Let $G$ be a locally compact group. Let $X$ be a Banach space. Let $C_{c}(G)$ be the space of continuous functions with compact support on $G$. Suppose $j\in C_{c}(G; X)$. Does this imply that $\int_G j(x) dx \in X$ (with respect to the left Haar measure)?
I think the statement is true. I think that there's an argument of simple functions with compact support $f: G \rightarrow X$ will show it. But I'm not sure how exactly that will work.
Any help will be appreciated!
Best Answer
I think the integration that you are dealing with is Bochner integration. $G$ is equipped with Haar measure on Borel sigma algebra. A function $f:G\to X$ is said to be strongly measurable if there exists a sequence of simple measurable functions converging to $f$ pointwise almost everywhere. By Pettis's measurability theorem, this is equivalent to $f$ being Borel measurable ($f^{-1}(O)$ is Borel set for each open subset $O$ of $X$) and essentially separably valued. A strongly measurable function $f$ is said to be Bochner integrable if there exists a sequence of measurable simple functions $\{f_n\}$ converging pointwise almost everywhere to $f$ such that $$\lim_n\int||f(x)-f_n(x)||d\mu=0.$$ And the Bochner integral over a measurable set $E$ is defined as $\int_E fd\mu=\lim_n\int_E f_nd\mu$ (where integration of simple functions is defined in usual sense).
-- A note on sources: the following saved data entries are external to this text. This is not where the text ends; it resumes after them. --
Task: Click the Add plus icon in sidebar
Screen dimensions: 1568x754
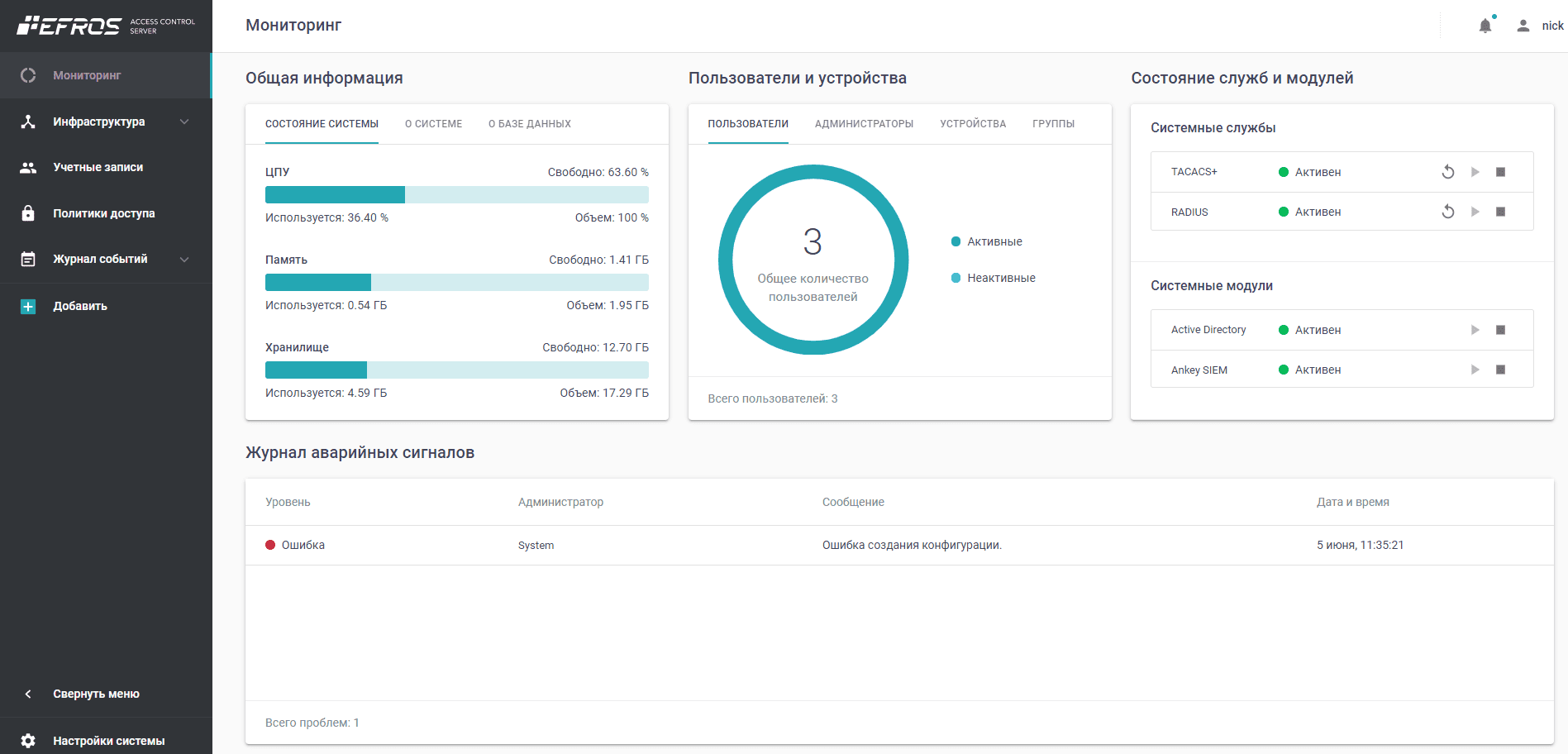Action: pyautogui.click(x=28, y=307)
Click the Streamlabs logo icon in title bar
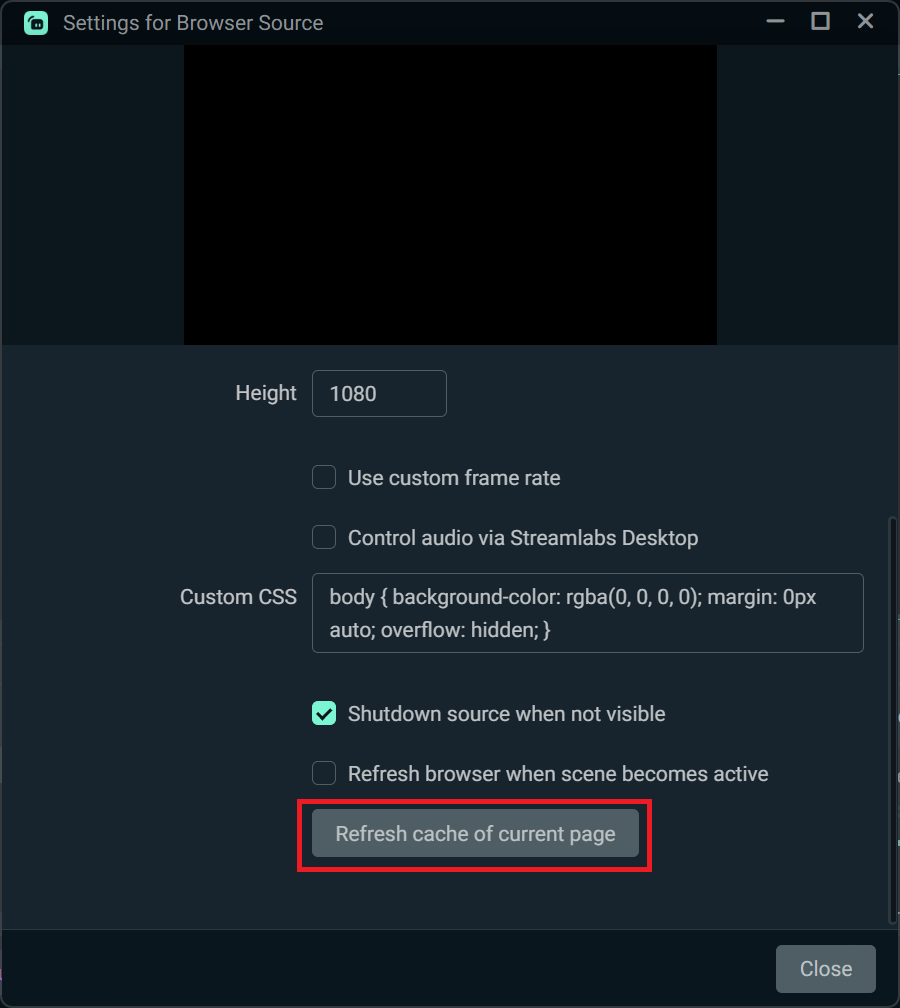The width and height of the screenshot is (900, 1008). coord(36,23)
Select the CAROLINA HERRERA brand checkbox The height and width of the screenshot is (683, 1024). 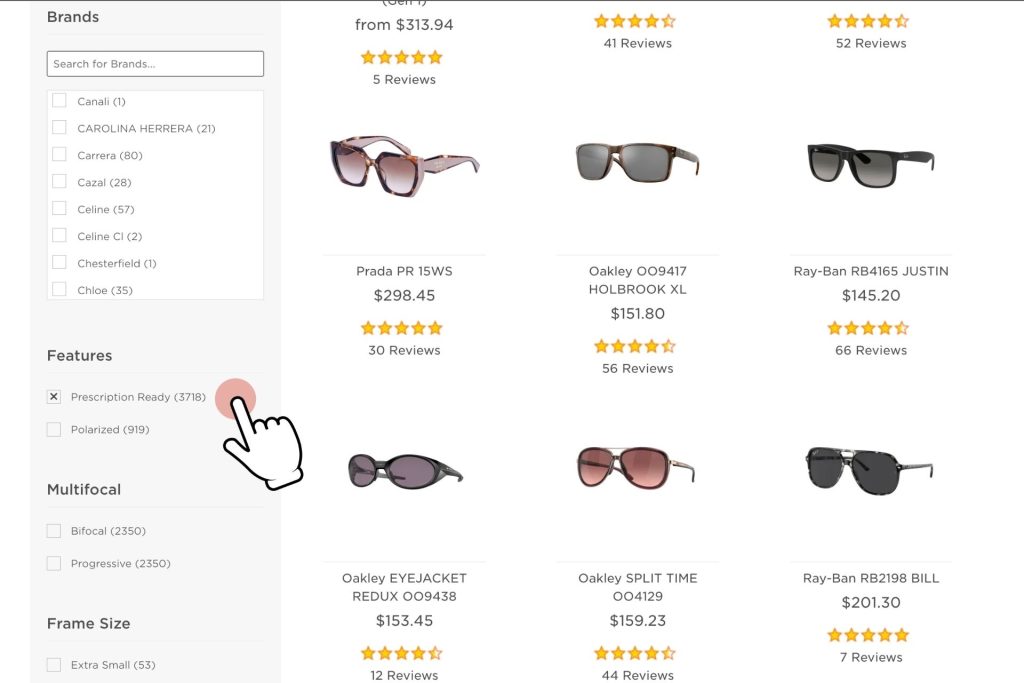pyautogui.click(x=60, y=128)

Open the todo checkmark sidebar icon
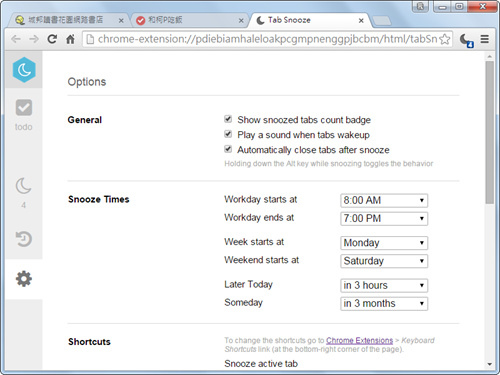coord(24,107)
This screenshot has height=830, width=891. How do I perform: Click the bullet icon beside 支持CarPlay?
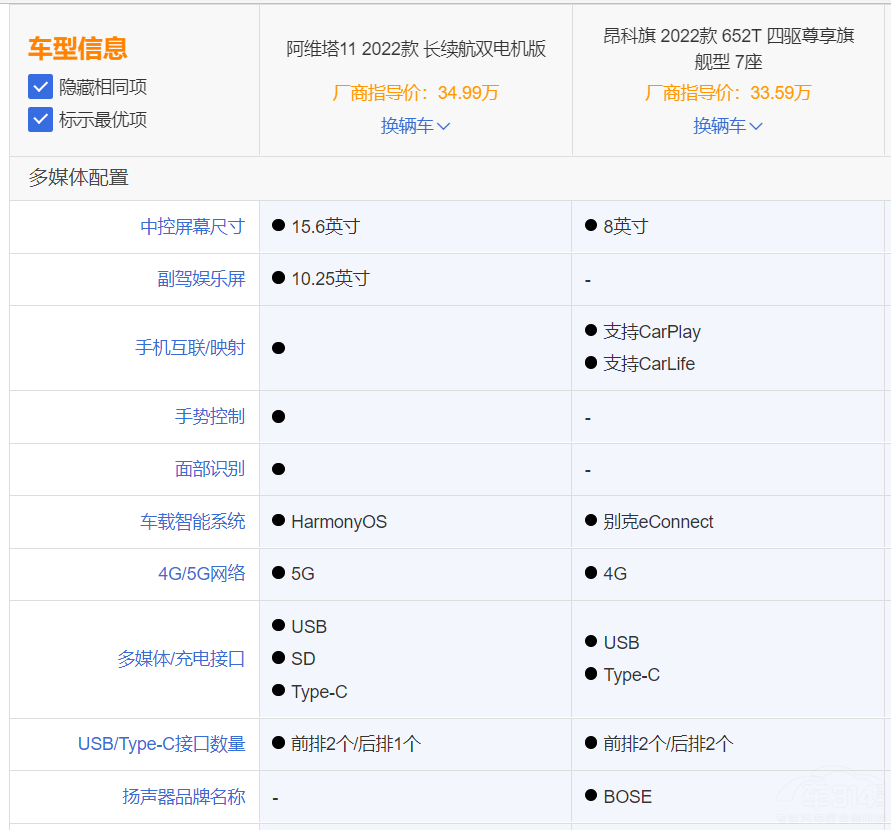(591, 331)
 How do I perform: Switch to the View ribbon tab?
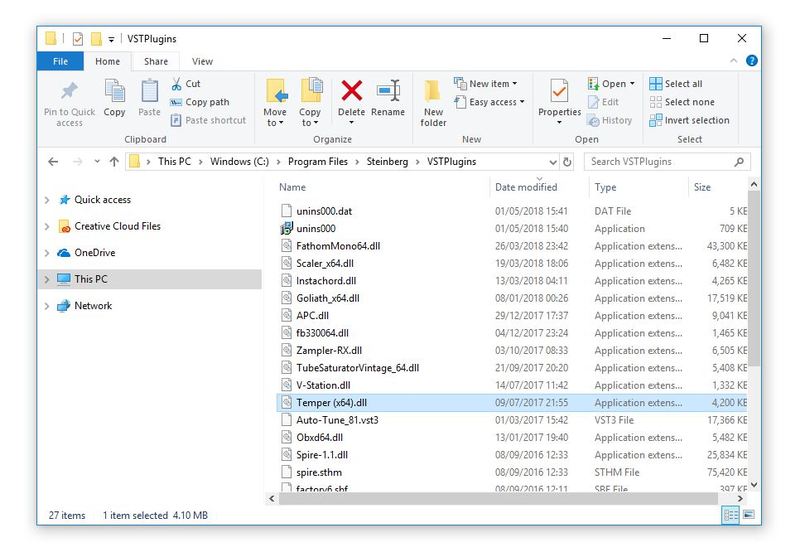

Further it can be shown that a strongly measurable function $f$ is Bochner integrable if and only if $||f(x)||$ is integrable.
Now, in your case $j$ is a compactly supported continuous function and hence it is essentially separably valued and Borel measurable and thus stongly measurable function. Further $||j(x)||\in C_c(G)$ is integrable and hence $ j$ is Bochner integrable and $\int_G j(x)d\mu\in X$ exists.